_TASK BRIEF_. Carry on the news story about the TFGA's caution on the new industrial relations laws, starting right after its last sentence.

_PASSAGE PROVIDED_.
TFGA caution on new IR laws

AUSTRALIA is in the middle of a new Industrial Relations system with the proposed ‘Secure Jobs, Better Pay’ Bill being heavily discussed in Federal Parliament this week, something that may well have implications for many in the agriculture sector.

The Bill recommends a number of reforms to Australia’s Industrial Relations system to allow employees an easier pathway to the negotiation of wages and contracts and, in turn, boost wages nationwide.

Through a number of amendments, including changes of the definition of small businesses from one that employs 15 people to 20, and allowing an easier opt-out for business of 50 or fewer employees from multi-employer bargaining, the Bill will soon be enacted by Parliament.

While it is unlikely to have a major effect on the agricultural sector, it may dramatically influence adjacent industries like processing, tourism and hospitality.

TFGA CEO Hugh Christie said the changes were being monitored to ensure farmers were not hamstrung by decisions made out of their control.

“The TFGA will watch carefully how the multi-employer bargaining provisions are interpreted by the courts as this process is rolled out,” Mr Christie said.

“Our concerns, shared by the National Farmers Federation and other stakeholders, are around the potential impact these provisions may have on the rural supply chain and processing sectors that our members rely on due to industrial disputes across multiple employers.

_ENTRIES PROVIDED_.
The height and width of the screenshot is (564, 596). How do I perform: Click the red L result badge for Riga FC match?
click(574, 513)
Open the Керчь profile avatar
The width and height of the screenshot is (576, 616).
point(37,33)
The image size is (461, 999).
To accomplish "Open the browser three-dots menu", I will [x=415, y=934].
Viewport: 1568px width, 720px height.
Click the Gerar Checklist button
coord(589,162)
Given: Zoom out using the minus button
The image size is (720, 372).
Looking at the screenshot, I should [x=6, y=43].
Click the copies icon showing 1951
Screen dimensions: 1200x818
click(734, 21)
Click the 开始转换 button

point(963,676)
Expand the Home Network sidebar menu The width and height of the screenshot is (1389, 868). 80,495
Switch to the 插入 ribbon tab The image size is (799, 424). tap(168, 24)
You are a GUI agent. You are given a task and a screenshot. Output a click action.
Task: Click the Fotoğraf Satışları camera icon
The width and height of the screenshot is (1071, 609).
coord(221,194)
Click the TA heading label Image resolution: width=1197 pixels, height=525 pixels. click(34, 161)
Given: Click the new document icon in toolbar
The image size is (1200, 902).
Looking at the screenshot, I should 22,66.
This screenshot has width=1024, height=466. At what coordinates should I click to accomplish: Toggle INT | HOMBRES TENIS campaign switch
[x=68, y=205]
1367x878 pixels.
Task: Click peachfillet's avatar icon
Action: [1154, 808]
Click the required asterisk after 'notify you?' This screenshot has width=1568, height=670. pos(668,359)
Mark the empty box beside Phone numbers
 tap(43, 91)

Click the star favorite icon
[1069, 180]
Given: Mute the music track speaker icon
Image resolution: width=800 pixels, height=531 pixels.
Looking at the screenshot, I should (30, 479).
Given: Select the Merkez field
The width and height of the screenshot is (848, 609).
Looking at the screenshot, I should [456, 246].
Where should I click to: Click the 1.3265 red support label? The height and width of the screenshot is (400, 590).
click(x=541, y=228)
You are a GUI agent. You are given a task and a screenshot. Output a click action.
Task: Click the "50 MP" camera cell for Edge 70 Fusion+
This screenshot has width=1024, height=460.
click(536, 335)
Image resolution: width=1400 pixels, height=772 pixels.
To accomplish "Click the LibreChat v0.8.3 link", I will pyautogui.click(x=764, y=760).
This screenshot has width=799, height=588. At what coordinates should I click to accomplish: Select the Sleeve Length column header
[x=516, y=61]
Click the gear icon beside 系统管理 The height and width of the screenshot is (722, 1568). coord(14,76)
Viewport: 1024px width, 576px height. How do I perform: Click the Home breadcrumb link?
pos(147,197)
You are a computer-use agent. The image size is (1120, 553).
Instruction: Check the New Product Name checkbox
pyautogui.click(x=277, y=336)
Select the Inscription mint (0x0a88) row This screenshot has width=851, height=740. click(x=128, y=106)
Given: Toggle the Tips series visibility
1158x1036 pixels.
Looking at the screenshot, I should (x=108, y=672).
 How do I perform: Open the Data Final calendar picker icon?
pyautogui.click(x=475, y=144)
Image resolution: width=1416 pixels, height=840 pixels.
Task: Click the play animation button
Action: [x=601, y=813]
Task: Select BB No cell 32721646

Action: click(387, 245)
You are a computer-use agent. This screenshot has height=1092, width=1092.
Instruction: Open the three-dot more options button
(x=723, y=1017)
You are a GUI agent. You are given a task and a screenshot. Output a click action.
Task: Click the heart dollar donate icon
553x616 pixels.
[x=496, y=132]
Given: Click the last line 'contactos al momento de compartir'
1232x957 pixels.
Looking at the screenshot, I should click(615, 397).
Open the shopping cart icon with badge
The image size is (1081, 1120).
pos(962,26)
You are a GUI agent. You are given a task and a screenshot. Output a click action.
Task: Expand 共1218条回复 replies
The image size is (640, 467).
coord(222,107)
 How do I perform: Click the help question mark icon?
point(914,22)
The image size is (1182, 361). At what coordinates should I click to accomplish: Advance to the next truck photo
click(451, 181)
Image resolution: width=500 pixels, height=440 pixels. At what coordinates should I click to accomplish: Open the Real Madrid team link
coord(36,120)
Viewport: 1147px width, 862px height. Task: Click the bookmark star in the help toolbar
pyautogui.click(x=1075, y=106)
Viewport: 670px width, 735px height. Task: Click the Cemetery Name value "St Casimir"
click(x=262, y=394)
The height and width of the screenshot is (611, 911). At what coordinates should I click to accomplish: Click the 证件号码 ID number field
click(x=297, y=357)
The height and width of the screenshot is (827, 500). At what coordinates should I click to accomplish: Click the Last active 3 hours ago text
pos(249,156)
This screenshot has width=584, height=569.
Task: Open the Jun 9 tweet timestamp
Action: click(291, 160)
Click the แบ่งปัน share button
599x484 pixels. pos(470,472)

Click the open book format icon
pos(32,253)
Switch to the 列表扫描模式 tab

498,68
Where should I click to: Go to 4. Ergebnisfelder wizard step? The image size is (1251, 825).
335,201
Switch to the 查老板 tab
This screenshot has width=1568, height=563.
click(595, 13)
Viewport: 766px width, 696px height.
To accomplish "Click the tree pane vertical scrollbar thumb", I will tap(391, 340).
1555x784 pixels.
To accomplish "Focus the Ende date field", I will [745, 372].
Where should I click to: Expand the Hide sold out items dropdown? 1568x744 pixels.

_WRITTEN RESPONSE_.
“While the higher profile changes in the Secure Jobs, Better Pay Bill, such as multi-employer bargaining is unlikely to have direct impacts on the majority of our members, particularly given the strengthening of the protection of small businesses negotiated by Senators Lambie, Pocock and others, there are still broader concerns on the potential impacts on businesses pre and post farm gate.

“Should we start to see evidence of unreasonable impacts on the rural sector from this legislation, we will work with industry and stakeholders to ensure that the perspective of businesses across the agricultural sector are heard and advocate for improvements to ensure our members can continue to sustainably provide food, fibre and pharmaceuticals products to the world.”